Mas se estas são referências distantes para Niccol, Strange Days (Estranhos Prazeres, 1995) de Kathryn Bigelow é evidentemente o centro da sua devoção. Anon é uma adaptação aos dias de hoje (pela via da privacidade no mundo da ciber-segurança) do extraordinário filme de Bigelow, e o dispositivo central desse filme (as filmagens de morte em P.O.V., tornadas snuff movies) repete-se aqui, sem tirar nem pôr. No entanto, a graça passa, exactamente, por o assassino em série de Niccol fazer um hack aos olhos digitais das suas vítimas, obrigando-as a receber a transmissão dos seus próprios olhos, isto é, do assassino. Elas morrem assistindo ao que o assassino observa – deliciosa perversão. A morte tornada espectáculo de um só espectador, um espectador V.I.P., um live feed no qual só o morto pode pôr like. No entanto, o cinema de terror e de ficção-científica dos anos 80 e 90 já havia antecipado esta estratégia através do vídeo (como aliás o vídeo antecipou, pelo nicho, aquela que é, agora, a massificada cultura de Internet), sendo os melhores exemplos Creepshow (Creepshow: Contos de Terror, 1982) de George A. Romero e escrito por Stephen King (o episódio com Leslie Nelson a fazer de psicopata, obrigando cada elemento do casal feliz a observar, em simultâneo, a idêntica morte do parceiro através de ecrãs de televisão), Brainstorm (Projecto Brainstorm, 1983) de Douglas Trumbull e um pequeno momento em La cité des enfants perdus (A Cidade das Crianças Perdidas, 1995) de Marc Caro e Jean-Pierre Jeunet.

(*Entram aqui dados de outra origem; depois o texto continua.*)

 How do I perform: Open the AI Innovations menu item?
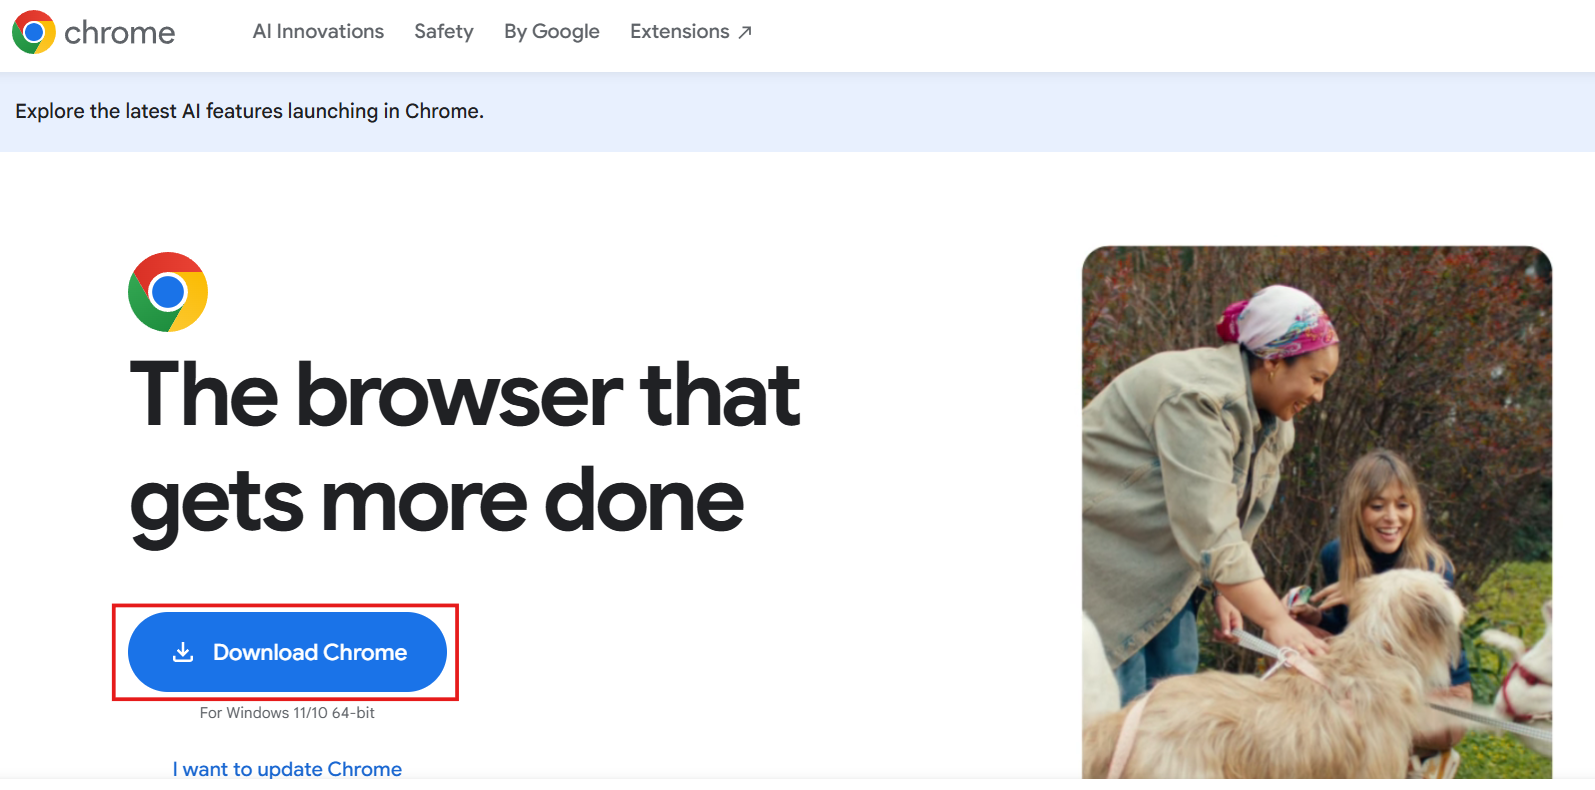(318, 31)
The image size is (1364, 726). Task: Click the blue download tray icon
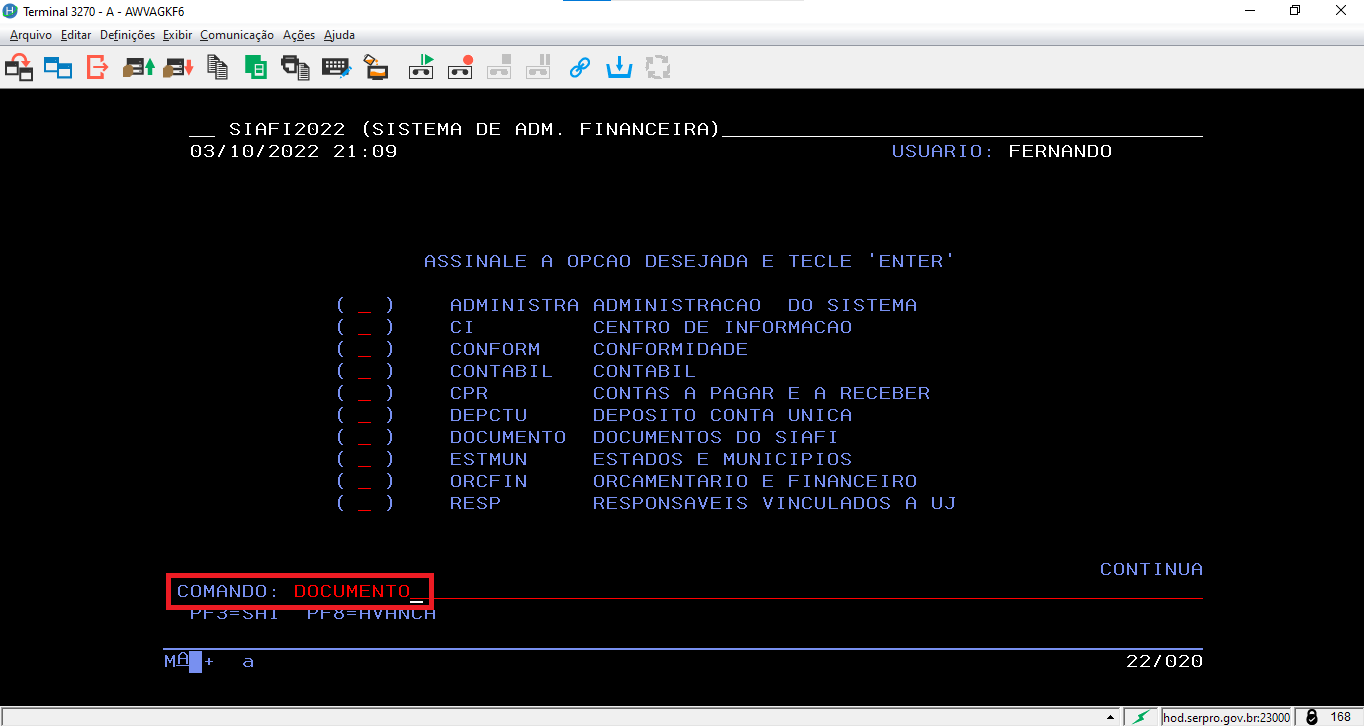(x=620, y=68)
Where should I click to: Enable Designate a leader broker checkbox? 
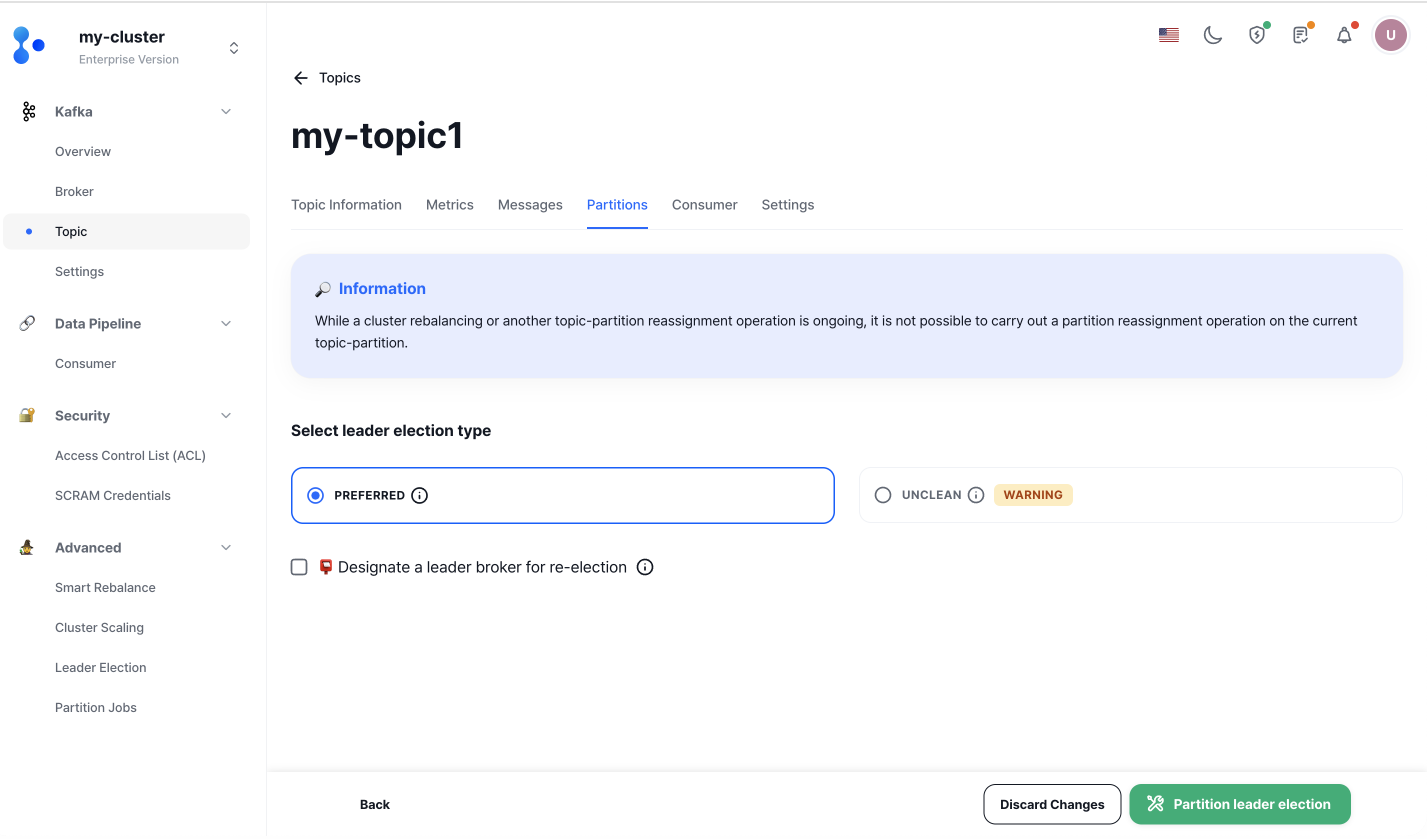tap(299, 567)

Esses são os momentos mais interessantes do filme, quando este se infecta de janelas e da estética dos first person shooters, desembocando numa reflexão sobre a memória nos tempos digitais (ele quer recordar o trauma, ela quer apagar o passado). Uma memória onde o passado é (re)visto (literalmente) como testemunho do real, mas igualmente alvo de manipulação. Ou de como surgem pequenos pormenores cheios de graça: os criminosos que agem de olhos fechados para que não haja provas das suas acções; a ausência de referentes e o regresso ao analógico como a única forma de escapar ao voyeurismo do estado ciber-securitário. Mas, contas feitas, Anon é, como quase sempre são os filmes de Niccol, simultaneamente muito interessante (pelo universo que constrói) e muito aborrecido (porque pachorrento no ritmo narrativo e enfadonho na dimensão humana que procura tropegamente invocar).